* _WHAT IS BEING ASKED_
Could you print every record exactly as it stands?

* _INPUT MATERIAL_

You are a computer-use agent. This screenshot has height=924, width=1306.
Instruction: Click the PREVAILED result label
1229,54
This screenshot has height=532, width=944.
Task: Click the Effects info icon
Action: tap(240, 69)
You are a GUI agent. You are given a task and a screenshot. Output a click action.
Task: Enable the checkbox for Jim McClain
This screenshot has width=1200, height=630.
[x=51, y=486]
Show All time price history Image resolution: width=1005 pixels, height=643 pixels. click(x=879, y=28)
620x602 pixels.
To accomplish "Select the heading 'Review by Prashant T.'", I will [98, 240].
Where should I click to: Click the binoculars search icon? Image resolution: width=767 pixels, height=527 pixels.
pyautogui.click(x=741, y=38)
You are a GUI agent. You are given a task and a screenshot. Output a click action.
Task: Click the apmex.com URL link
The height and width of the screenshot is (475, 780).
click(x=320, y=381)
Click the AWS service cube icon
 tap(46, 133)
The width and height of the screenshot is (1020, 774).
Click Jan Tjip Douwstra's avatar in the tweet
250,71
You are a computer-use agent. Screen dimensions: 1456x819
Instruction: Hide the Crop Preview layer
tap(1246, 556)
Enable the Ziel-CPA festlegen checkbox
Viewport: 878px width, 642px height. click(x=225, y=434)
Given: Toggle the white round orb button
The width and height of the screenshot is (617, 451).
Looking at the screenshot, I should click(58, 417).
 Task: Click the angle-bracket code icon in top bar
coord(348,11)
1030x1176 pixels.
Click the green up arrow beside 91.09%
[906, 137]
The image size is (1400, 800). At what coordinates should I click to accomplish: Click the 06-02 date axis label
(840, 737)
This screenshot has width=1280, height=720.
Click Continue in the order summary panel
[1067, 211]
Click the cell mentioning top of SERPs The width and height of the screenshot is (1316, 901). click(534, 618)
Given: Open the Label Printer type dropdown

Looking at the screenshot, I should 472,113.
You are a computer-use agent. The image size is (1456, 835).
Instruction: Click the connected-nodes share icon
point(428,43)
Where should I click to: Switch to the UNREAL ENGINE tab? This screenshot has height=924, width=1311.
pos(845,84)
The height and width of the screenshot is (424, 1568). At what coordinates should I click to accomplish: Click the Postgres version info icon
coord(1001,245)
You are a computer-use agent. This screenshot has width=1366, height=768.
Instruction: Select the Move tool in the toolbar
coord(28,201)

* _RESPONSE AREA_
You are a computer-use agent. This screenshot has height=924, width=1306.
Instruction: Click the PREVAILED result label
1229,54
This screenshot has height=532, width=944.
Task: Click the Effects info icon
Action: tap(240, 69)
You are a GUI agent. You are given a task and a screenshot. Output a click action.
Task: Enable the checkbox for Jim McClain
This screenshot has width=1200, height=630.
[x=51, y=486]
Show All time price history Image resolution: width=1005 pixels, height=643 pixels. click(x=879, y=28)
620x602 pixels.
To accomplish "Select the heading 'Review by Prashant T.'", I will [98, 240].
Where should I click to: Click the binoculars search icon? Image resolution: width=767 pixels, height=527 pixels.
pyautogui.click(x=741, y=38)
You are a GUI agent. You are given a task and a screenshot. Output a click action.
Task: Click the apmex.com URL link
The height and width of the screenshot is (475, 780).
click(x=320, y=381)
Click the AWS service cube icon
 tap(46, 133)
The width and height of the screenshot is (1020, 774).
Click Jan Tjip Douwstra's avatar in the tweet
250,71
You are a computer-use agent. Screen dimensions: 1456x819
Instruction: Hide the Crop Preview layer
tap(1246, 556)
Enable the Ziel-CPA festlegen checkbox
Viewport: 878px width, 642px height. click(x=225, y=434)
Given: Toggle the white round orb button
The width and height of the screenshot is (617, 451).
Looking at the screenshot, I should click(58, 417).
 Task: Click the angle-bracket code icon in top bar
coord(348,11)
1030x1176 pixels.
Click the green up arrow beside 91.09%
[906, 137]
The image size is (1400, 800). At what coordinates should I click to accomplish: Click the 06-02 date axis label
(840, 737)
This screenshot has width=1280, height=720.
Click Continue in the order summary panel
[1067, 211]
Click the cell mentioning top of SERPs The width and height of the screenshot is (1316, 901). click(534, 618)
Given: Open the Label Printer type dropdown

Looking at the screenshot, I should 472,113.
You are a computer-use agent. The image size is (1456, 835).
Instruction: Click the connected-nodes share icon
point(428,43)
Where should I click to: Switch to the UNREAL ENGINE tab? This screenshot has height=924, width=1311.
pos(845,84)
The height and width of the screenshot is (424, 1568). At what coordinates should I click to accomplish: Click the Postgres version info icon
coord(1001,245)
You are a computer-use agent. This screenshot has width=1366, height=768.
Instruction: Select the Move tool in the toolbar
coord(28,201)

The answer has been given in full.